> _AVAILABLE DATA_
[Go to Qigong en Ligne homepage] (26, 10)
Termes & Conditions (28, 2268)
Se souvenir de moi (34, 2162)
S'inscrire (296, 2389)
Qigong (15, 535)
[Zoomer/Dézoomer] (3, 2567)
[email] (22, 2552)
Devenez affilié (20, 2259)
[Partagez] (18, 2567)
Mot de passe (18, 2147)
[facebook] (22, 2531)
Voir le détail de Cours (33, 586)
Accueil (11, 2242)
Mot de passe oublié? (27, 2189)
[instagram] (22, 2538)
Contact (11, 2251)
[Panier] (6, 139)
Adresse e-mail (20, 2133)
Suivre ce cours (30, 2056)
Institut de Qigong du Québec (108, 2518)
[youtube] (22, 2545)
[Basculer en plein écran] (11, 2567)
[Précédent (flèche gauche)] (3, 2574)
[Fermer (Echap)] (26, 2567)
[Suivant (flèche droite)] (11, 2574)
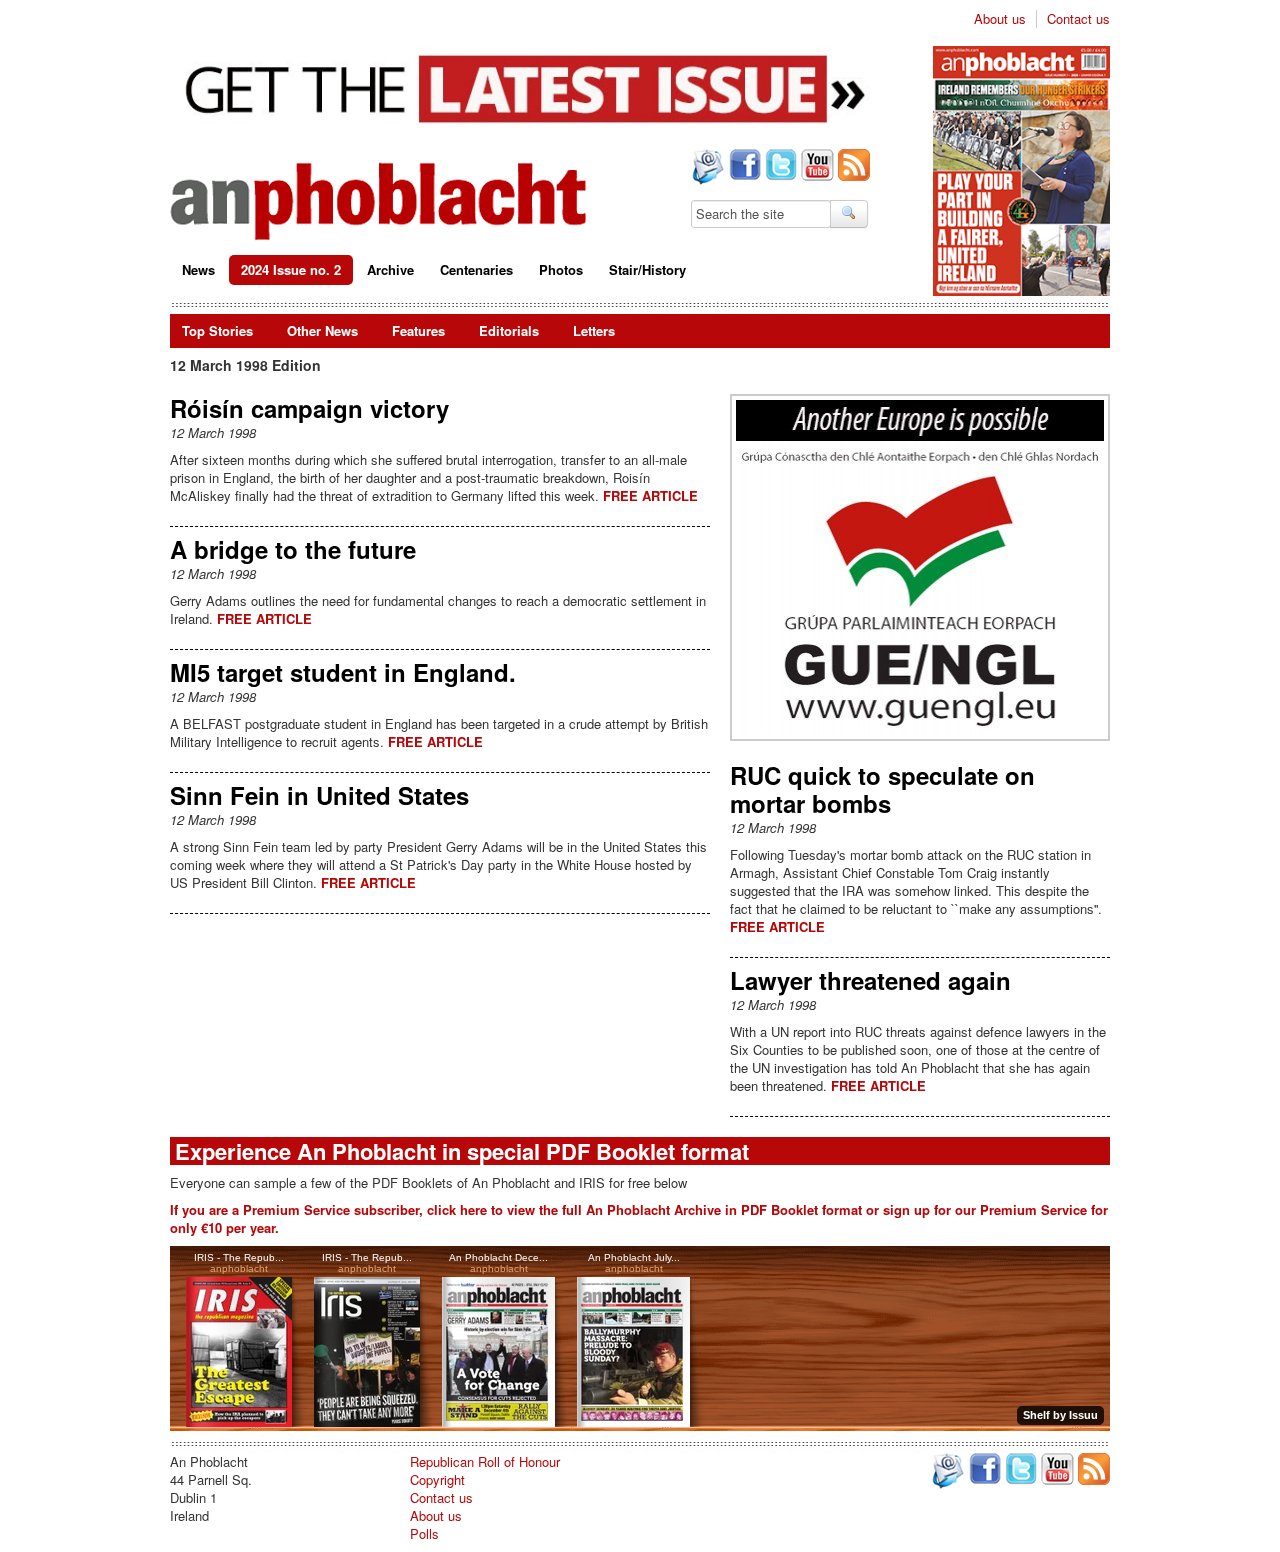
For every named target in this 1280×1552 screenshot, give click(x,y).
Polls (424, 1533)
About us (1000, 19)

> _ACTION ITEM_
Output the listing above exactly, excluding all pictures.

> _ANSWER SPACE_
[Go to Qigong en Ligne homepage] (26, 10)
Termes & Conditions (28, 2268)
Se souvenir de moi (34, 2162)
S'inscrire (296, 2389)
Qigong (15, 535)
[Zoomer/Dézoomer] (3, 2567)
[email] (22, 2552)
Devenez affilié (20, 2259)
[Partagez] (18, 2567)
Mot de passe (18, 2147)
[facebook] (22, 2531)
Voir le détail de Cours (33, 586)
Accueil (11, 2242)
Mot de passe oublié? (27, 2189)
[instagram] (22, 2538)
Contact (11, 2251)
[Panier] (6, 139)
Adresse e-mail (20, 2133)
Suivre ce cours (30, 2056)
Institut de Qigong du Québec (108, 2518)
[youtube] (22, 2545)
[Basculer en plein écran] (11, 2567)
[Précédent (flèche gauche)] (3, 2574)
[Fermer (Echap)] (26, 2567)
[Suivant (flèche droite)] (11, 2574)
For every named target in this 1280×1552 screenshot, give click(x,y).
Polls (424, 1533)
About us (1000, 19)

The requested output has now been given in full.